Tan rota que hace daño a todos los de su alrededor,
que corta con sus pinchos afilados,
que araña con sus garras de diablo,
de demonio armado.
Armado de valor y coraje para luchar contra todo,
para sobrevivir en este mundo cruel...
Para ella, indefensa, y para él, adherido a su hilo.
Ese pequeño e insignificante hilo que les une,
que jamás les separa y que ni el cielo, ni el aire ni la
mismísima Tierra puede con él.
Con ellos.

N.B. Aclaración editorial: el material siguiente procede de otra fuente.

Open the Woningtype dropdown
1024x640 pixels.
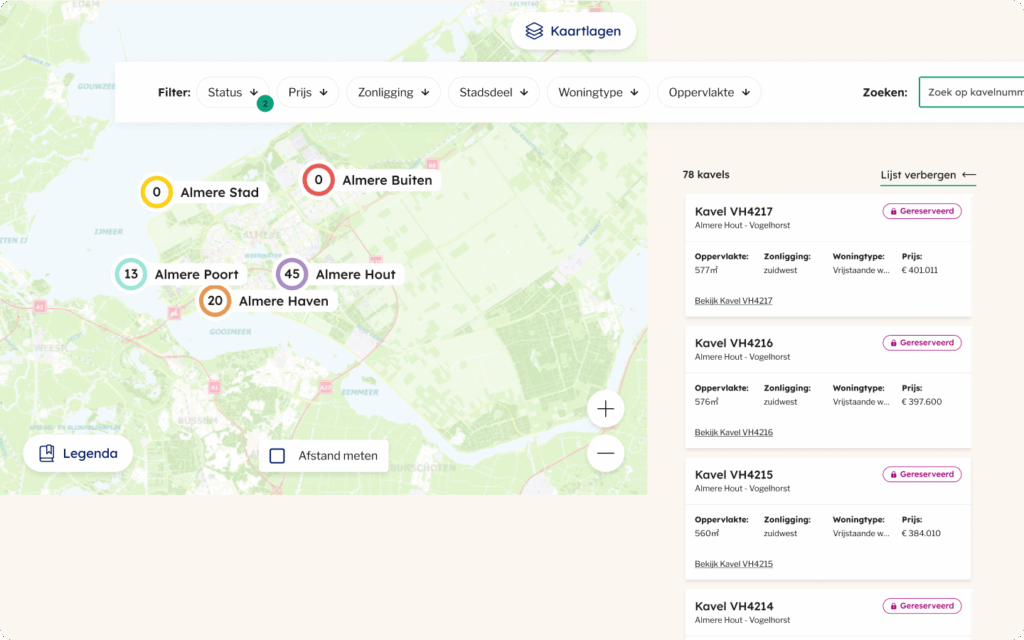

Con su amor.
Esa chica triste que escribe tras una pantalla, contando y
desvelando sus sentimientos a desconocidos porque es lo único que le queda.

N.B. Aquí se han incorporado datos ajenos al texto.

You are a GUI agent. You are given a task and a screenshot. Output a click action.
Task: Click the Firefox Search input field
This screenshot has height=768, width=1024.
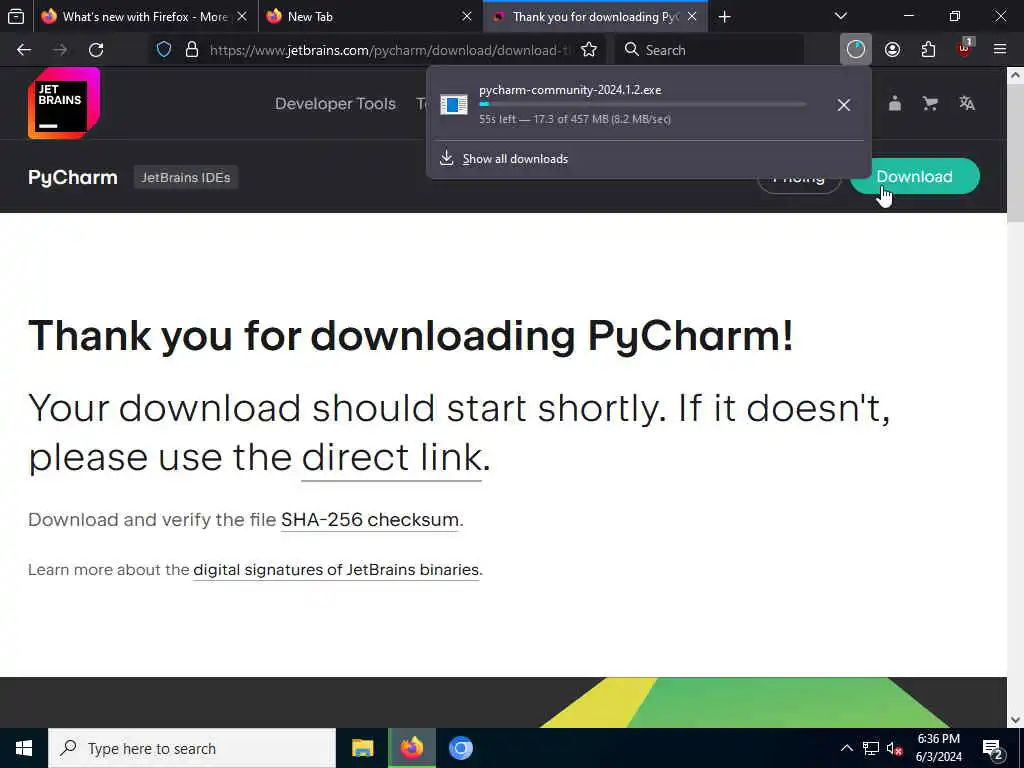point(709,50)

Rota y consumiéndose como todos los cigarros que jamás tomó.
Consumiéndose como el fuego en cenizas después del baile de
máscaras...
¿El baile de máscaras?, enmascarada toda su vida con una
falsa sonrisa que hacía creer al mundo entero que era la niña feliz que todo lo
tenía.
Esa chica.
Esa chica valiente y fugaz, como las estrellas
que pasaban esas noches,
las noches en las que miraba el cielo y pedía a Dios que le
llevara con él, que no podía más.
Pero esa chica siguió luchando por su vida,
por la vida de los de su alrededor, que heridos y sangrando
yacían en el suelo,
que a gritos pedían ayuda.
Ella no sabía qué hacer, pues tantos gritos había pegado en
el silencio y nadie la había ayudado jamás que decidió huir y dejarles ahí.
Pero qué más da, la chica moriría de autenticidad.
Volvió, y
se salvó.
Sí sí, no les salvó a ellos, se salvó a sí misma. Regresó
armada y segura de que podría con todo.
Y así es como los salvó. A sus seres queridos, a todo su
alrededor.
Porque ella volvió, ella continuó su camino, luchó.
Luchó hasta el final,
¡qué digo hasta el final!, luchó toda una eternidad.